Using a pictorial language of horizontal and vertical bands of color, Sean Scully’s compositions propel the legacy of post-war American abstract art into a markedly contemporary context. Inspired in part by Mark Rothko’s atmospheric paintings, Sean Scully has sought to re-explore the nature of abstraction. His creations are the direct descendants of Modernists like Mondrian and Malevich; his striking palette is the result of his studies of Giorgio Morandini and Rothko. This duality delivers, on one hand, geometrically complex subjects (as he divides his surfaces following a grid of sequential patterns), and also resonates as richly poetic and spiritual, with fluid brushwork transcending vibrant painterly surfaces.

Scully developed his mature style by intensively studying his predecessors, but also through personal experience. The artist painted Masai after a trip to North Africa where he witnessed members of the eponymous tribes adorned with their black and red tribal clothing. A family tragedy in 1983 led to the artist adapting his palette to include lighter and more sensual colors as can be seen in Passenger Black Red Red. Here, the colors are less saturated and the work’s surface appears smoother than the earlier works. In addition, his focus is no longer on the contradictions between two complementary colors as can be seen in works such as Elder, where orange and purple stripes engage sequentially.
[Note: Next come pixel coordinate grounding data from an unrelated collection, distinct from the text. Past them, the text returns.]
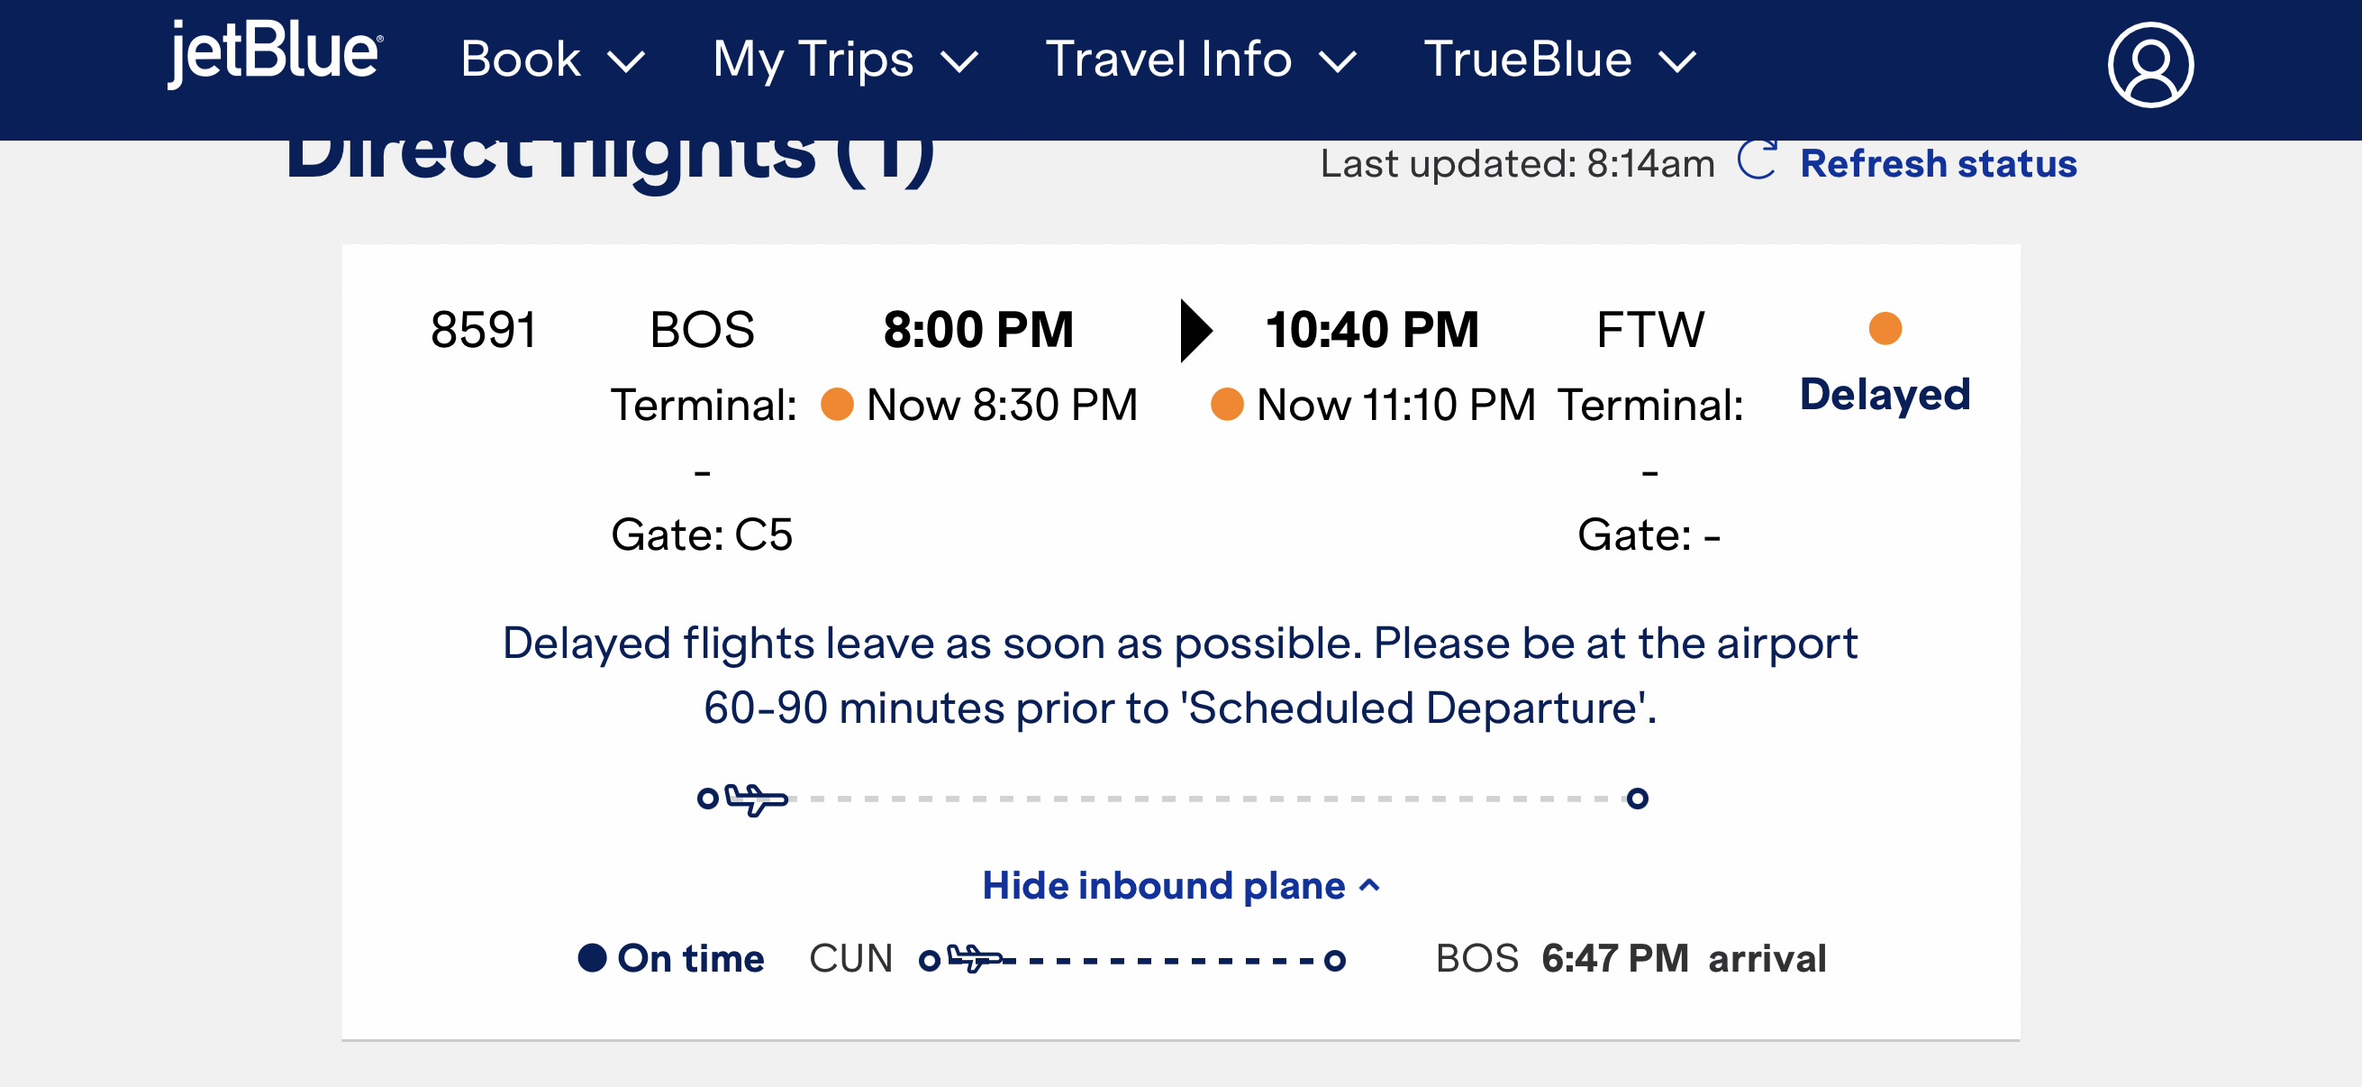
Task: Collapse the Hide inbound plane section
Action: (1180, 885)
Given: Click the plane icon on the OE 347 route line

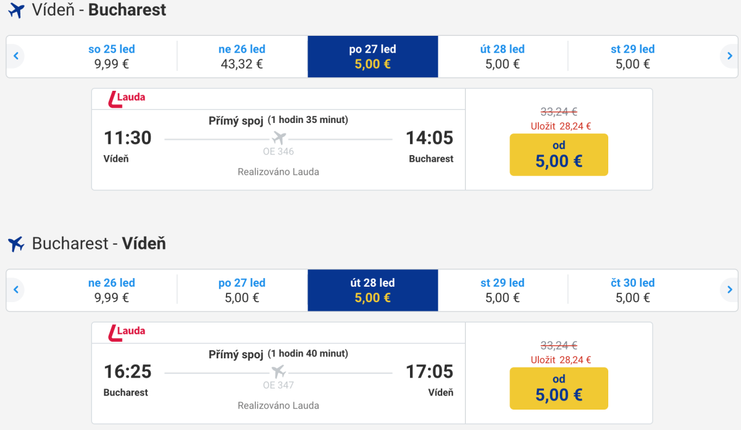Looking at the screenshot, I should coord(279,371).
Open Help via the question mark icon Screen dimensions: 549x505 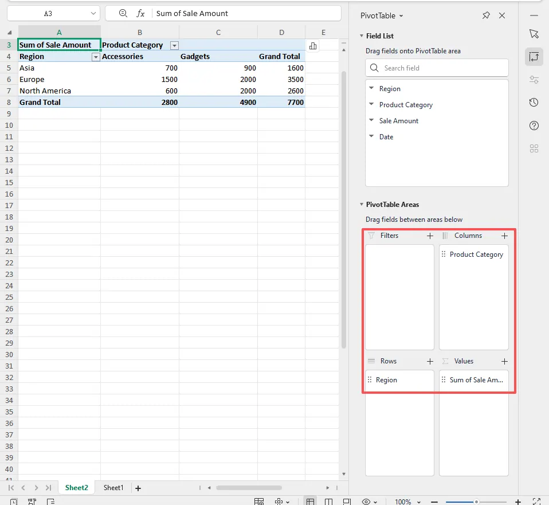[x=534, y=126]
To be a painterly traditionalist or purist in the 1980s–during the reign of Jeff Koons and Pop Surrealism–was rare, and Scully stood firm in his belief that it was necessary for abstract art to reach the spiritual domain. However, what differentiates Scully from other abstract painters like Josef Albers and Agnes Martin is his ability to capture narrative content and to give the viewer an esoteric experience. The importance of Sean Scully’s work derives from his ability to communicate to the viewer emotive content laden within a traditionally docile form of painting.